##### Page extract

# head stalls for goats



## bj taylor (Sep 4, 2013)

I see pictures y'all have of stands that allow the goat to put it's head through, you have feed or something as goodie & lock the head in place.  don't you have to worry about the goat stepping sideways & stepping off the platform & injuring it's neck or worse?  
i'm trying to figure out how to build a restraining system so I can treat them as needed including trimming their hooves.  Also, of course my goats go through the little bit of grain I give them as goody for distraction very quickly- then what?  I feel I can't give very much grain or i'll have other problems, so what do you give them to keep them distracted?
thanks; bj


----------



## nigerianbreeder (Sep 5, 2013)

First, I don't worry about them falling off. When mine do it's only one leg and never anything close to serious happens. These can also be called milking stands. After the grain mine just get to stand there and wait. Mine one doe is fine with that. The other not so much. She throws fits and just lays down so I can't do anything. Then it's a battle to keep her standing . Look online for plans. You should be able to find some.


----------



## Egg_Newton (Sep 5, 2013)

Fiasco farm has a very easy to follow plan to build a milking stand. I use mine for trimming, giving shots, milking,everything. I've never had anyone fall off. But if are concerned with that you can always put it against  a wall on one side or add remove able rails.


----------



## ThreeBoysChicks (Sep 5, 2013)

I used teh plans from Fiasco Farm

http://www.fiascofarm.com/goats/milkstand.html


----------



## Southern by choice (Sep 5, 2013)

We put alfalfa hay up there and they munch away while we do hooves, shave feet, treat etc. We do all our exams on the stanchion too. Saves the back! We built ours but ONE DAY! I will buy a heavy duty fold down one!


----------



## OneFineAcre (Sep 5, 2013)

ThreeBoysChicks said:
			
		

> I used teh plans from Fiasco Farm
> 
> http://www.fiascofarm.com/goats/milkstand.html


We built this one too.  We give some grain, alfalfa pellets etc.


----------



## HoneyDreameMomma (Sep 5, 2013)

This seems like a given, but be sure the area that the goats stand on is made from something that their hooves won't slip on.  We purchased a milking stand for our Nigerians and the stand area is made out of a sheet of wood so slick the goats loose their footing if someone isn't there to support them from the side.  Of course, we didn't realize that until we had them on it for hoof trimming.  We're thinking of tacking sandpaper or something with a little traction to the wood, so we don't have any falling goats.


----------



## AshleyFishy (Sep 5, 2013)

HoneyDreameMomma said:
			
		

> We're thinking of tacking sandpaper or something with a little traction to the wood, so we don't have any falling goats.


They make a "no-slip" paint that has a grit in it, you can get it at most large hardware or home improvement stores.


----------



## Egg_Newton (Sep 5, 2013)

HoneyDreameMomma said:
			
		

> This seems like a given, but be sure the area that the goats stand on is made from something that their hooves won't slip on.  We purchased a milking stand for our Nigerians and the stand area is made out of a sheet of wood so slick the goats loose their footing if someone isn't there to support them from the side.  Of course, we didn't realize that until we had them on it for hoof trimming.  We're thinking of tacking sandpaper or something with a little traction to the wood, so we don't have any falling goats.

##########

In the thread on goat head stalls, what product is suggested as an alternative to tacking sandpaper on a slick stand?

##### Supplied records

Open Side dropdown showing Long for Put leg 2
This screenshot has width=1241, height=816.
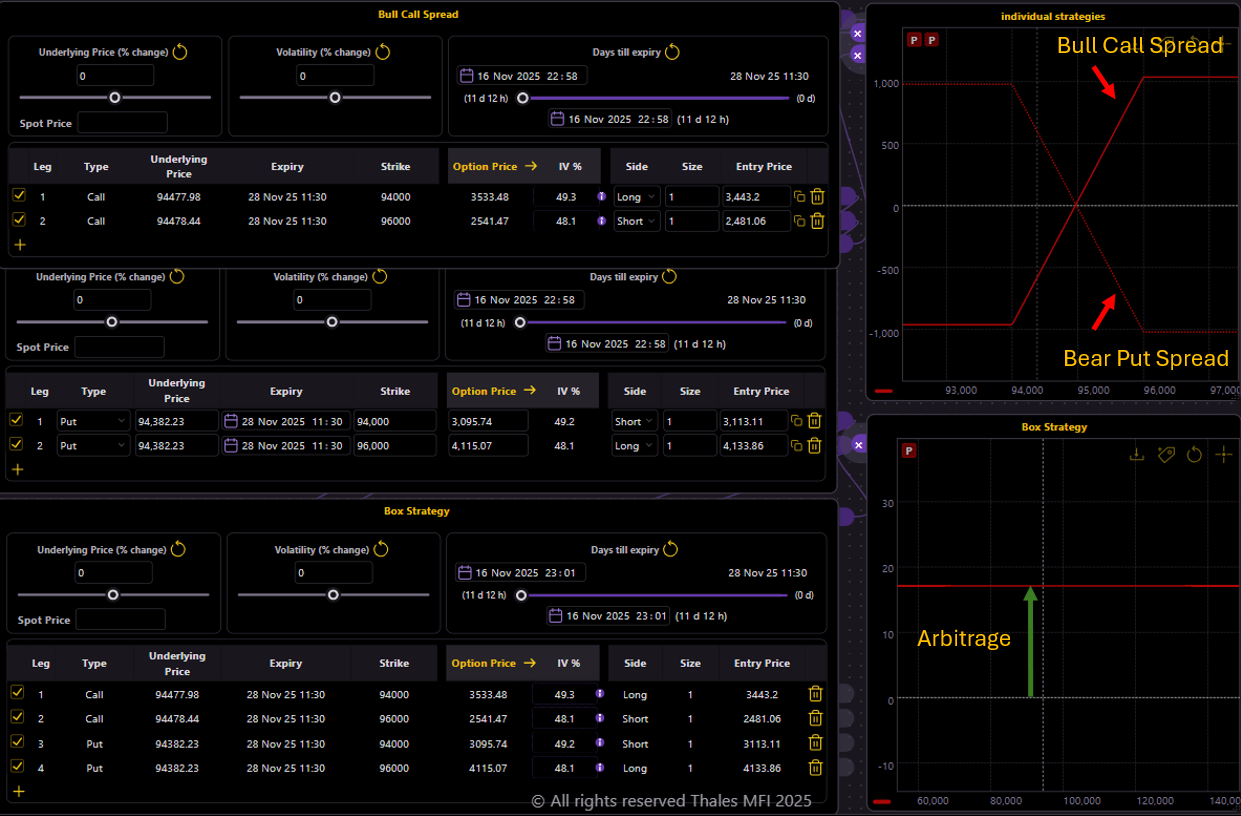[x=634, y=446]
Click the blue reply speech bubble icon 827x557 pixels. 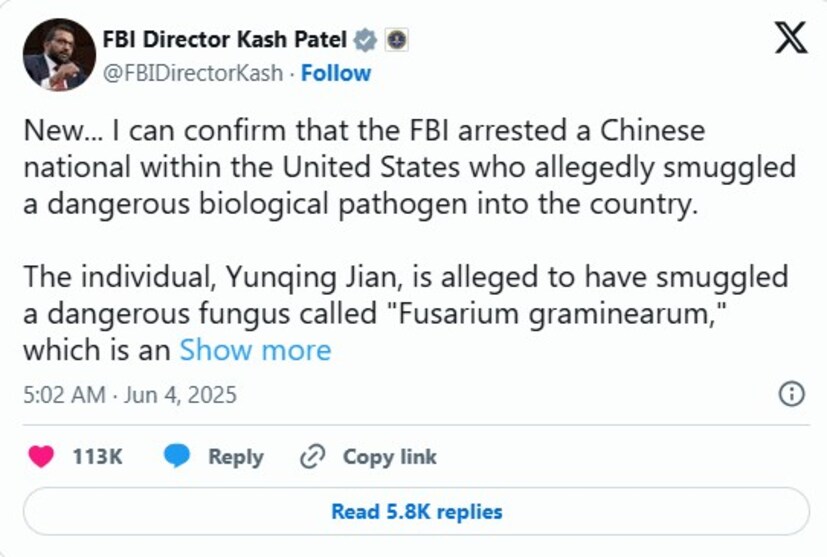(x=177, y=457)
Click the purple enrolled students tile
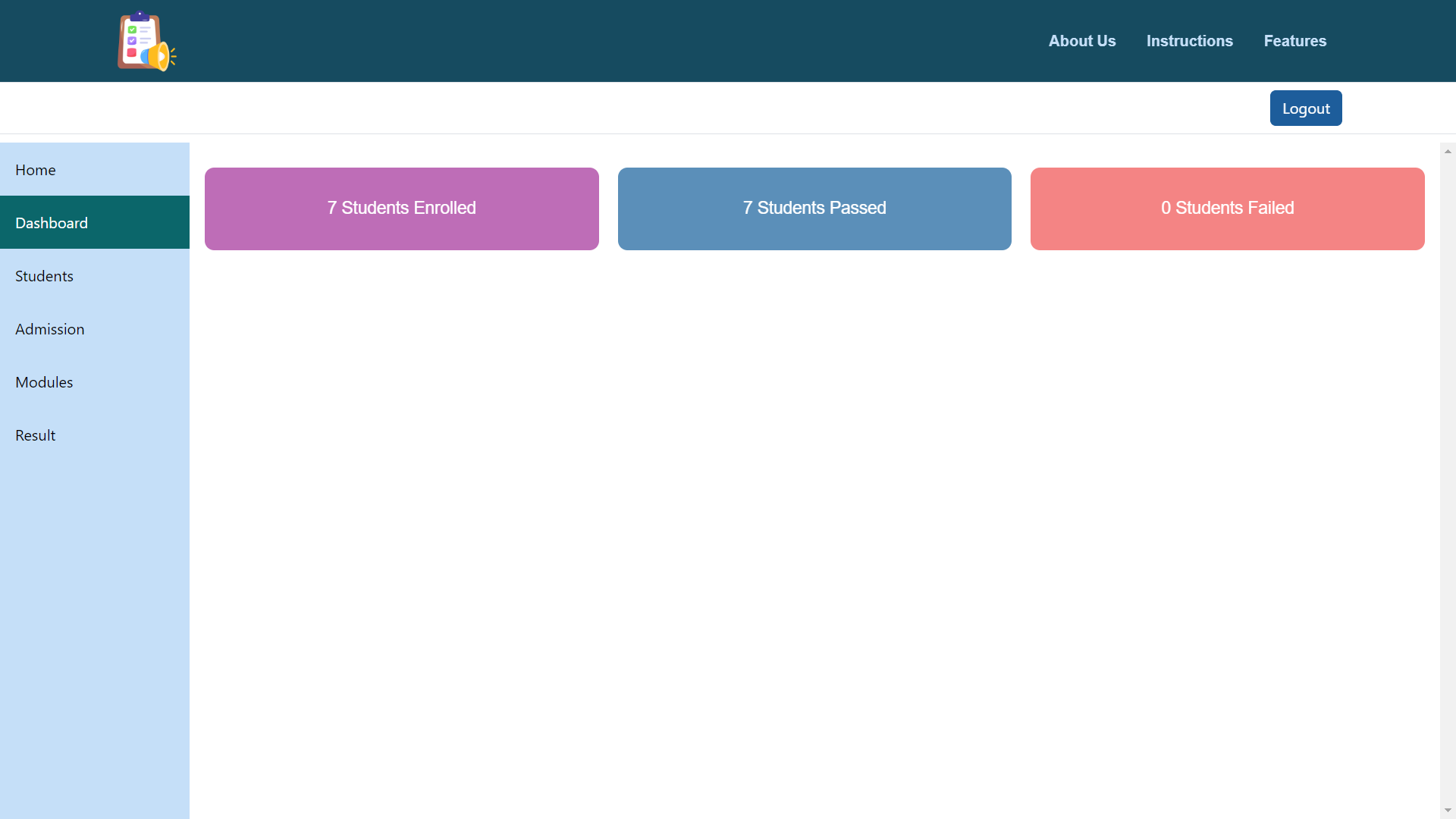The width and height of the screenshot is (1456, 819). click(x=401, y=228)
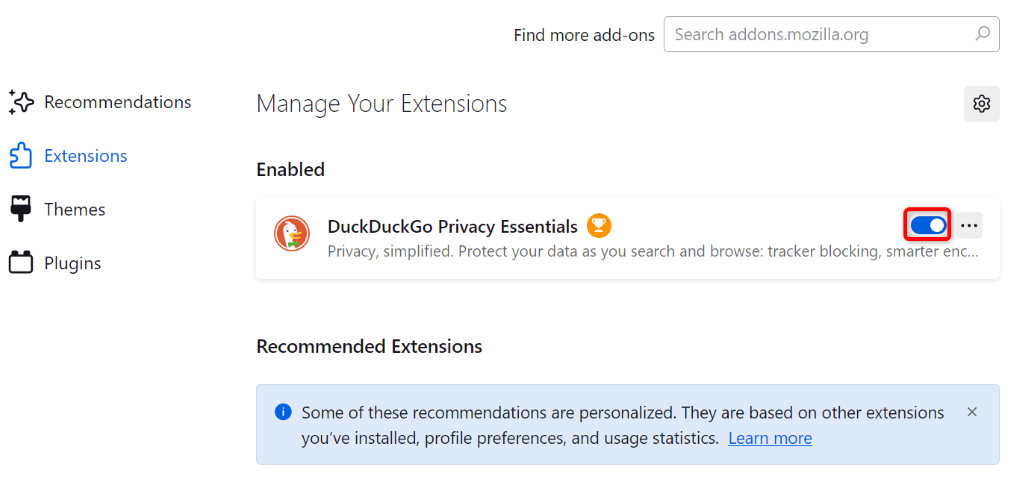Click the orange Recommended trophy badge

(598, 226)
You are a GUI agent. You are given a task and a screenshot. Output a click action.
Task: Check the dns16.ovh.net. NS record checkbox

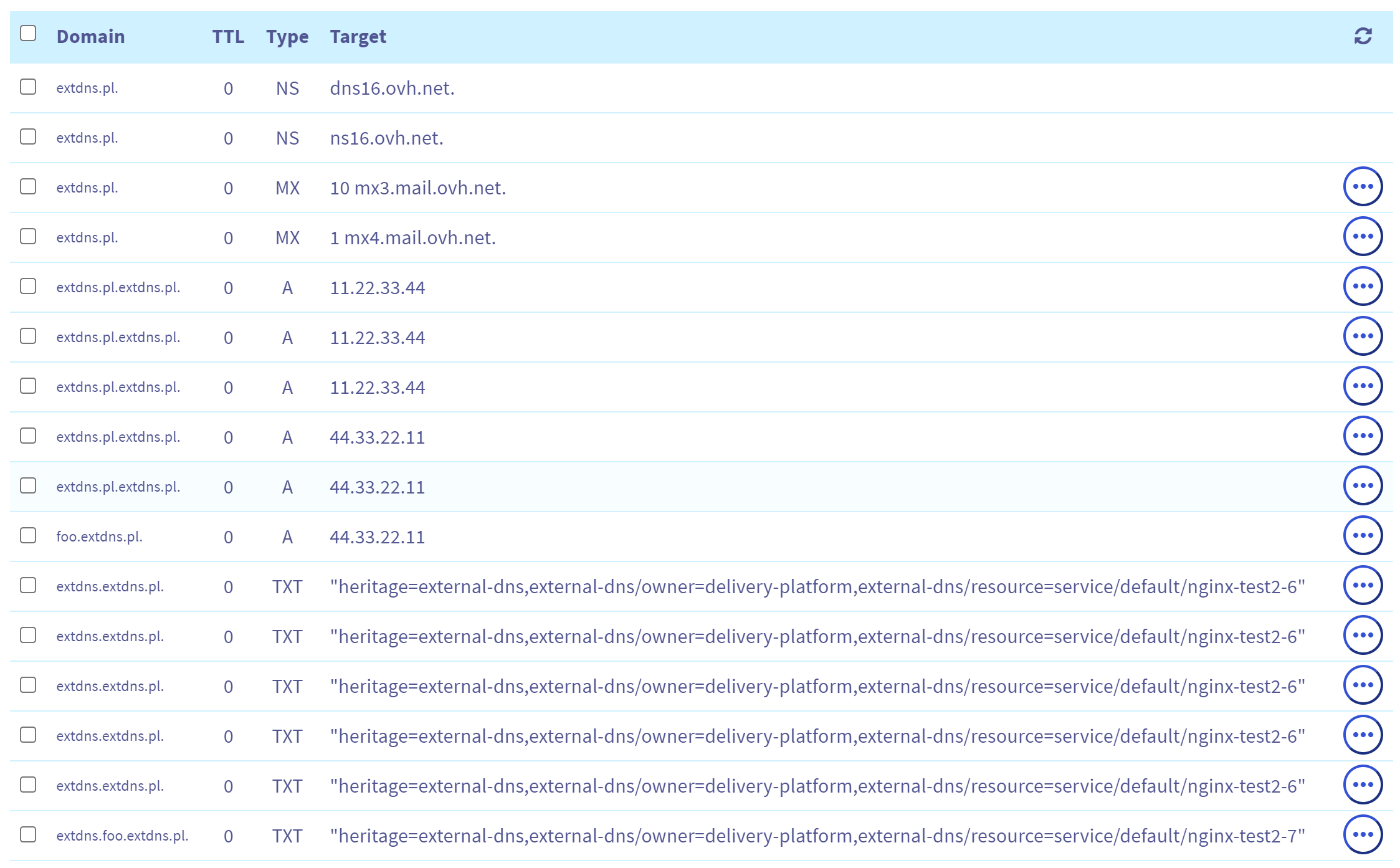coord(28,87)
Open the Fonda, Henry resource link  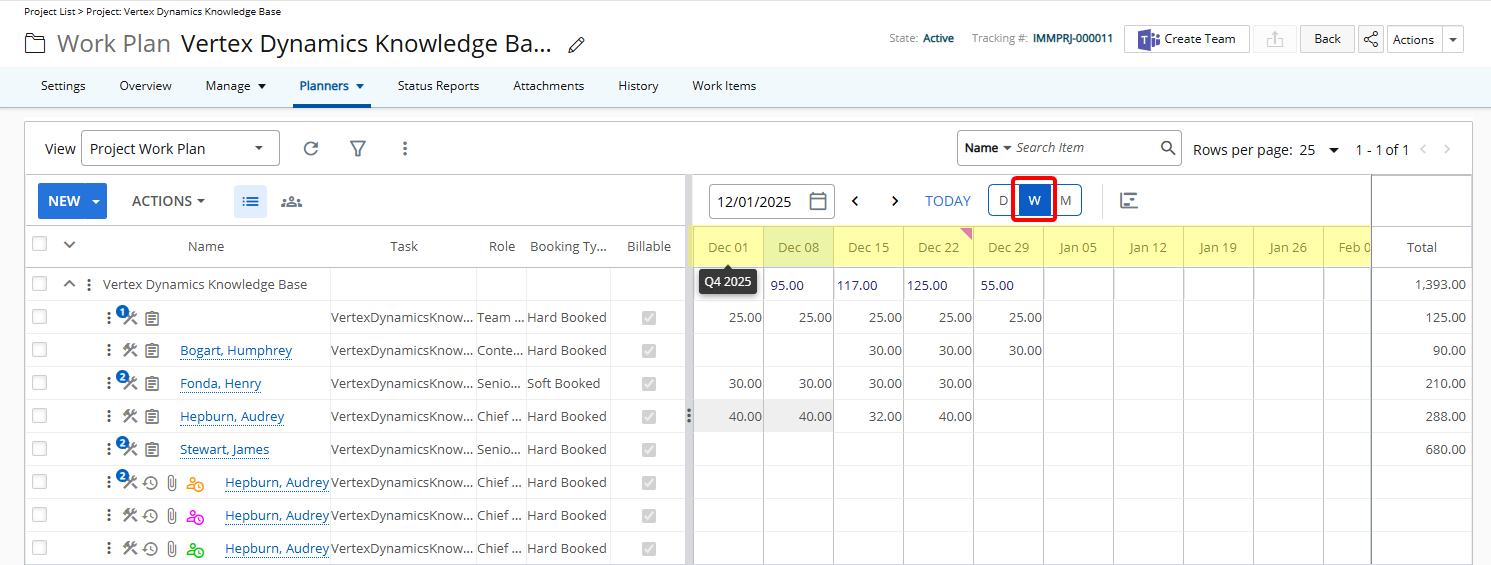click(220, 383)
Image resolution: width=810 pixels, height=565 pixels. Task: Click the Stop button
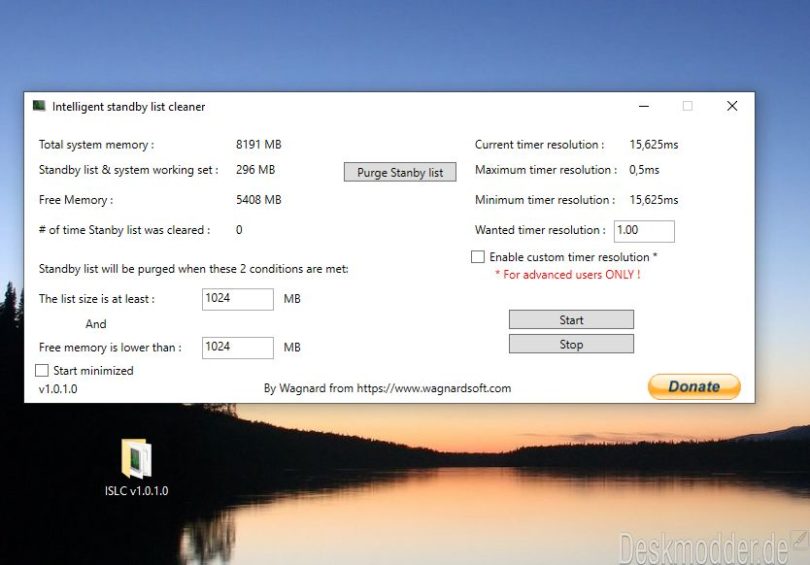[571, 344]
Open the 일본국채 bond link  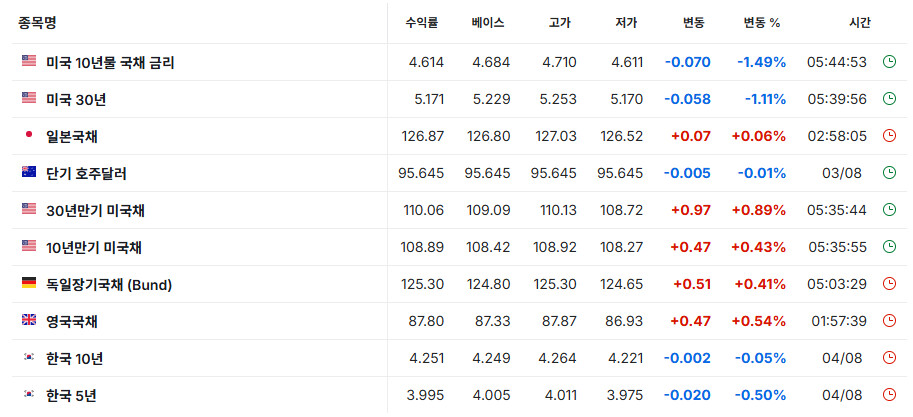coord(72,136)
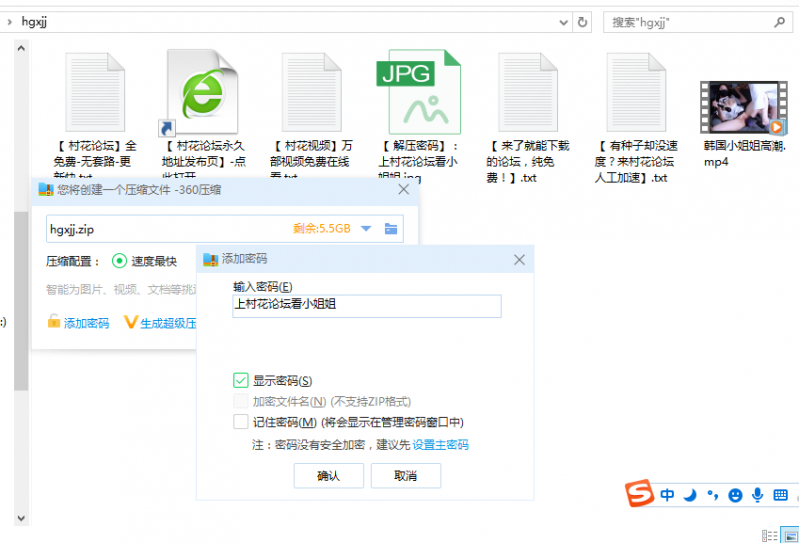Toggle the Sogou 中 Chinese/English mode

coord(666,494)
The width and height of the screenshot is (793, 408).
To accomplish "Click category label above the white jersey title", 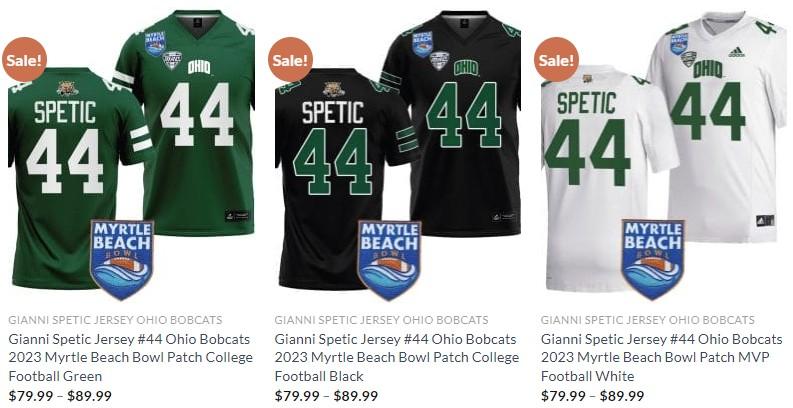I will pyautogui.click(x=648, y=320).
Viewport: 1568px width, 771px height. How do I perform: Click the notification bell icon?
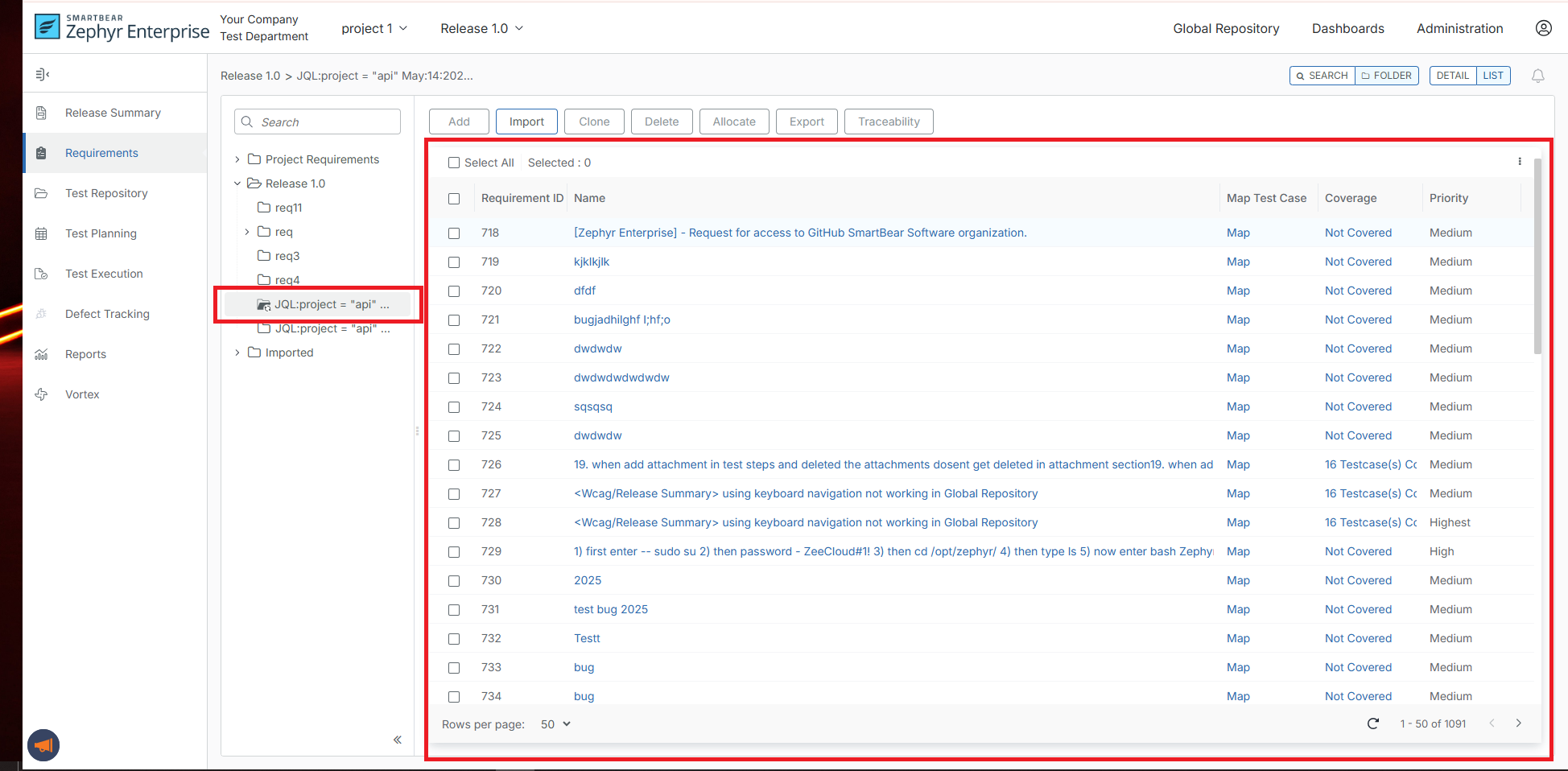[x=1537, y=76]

##########

Answer to the problem → A "no-slip" paint with grit in it, available at most large hardware or home improvement stores.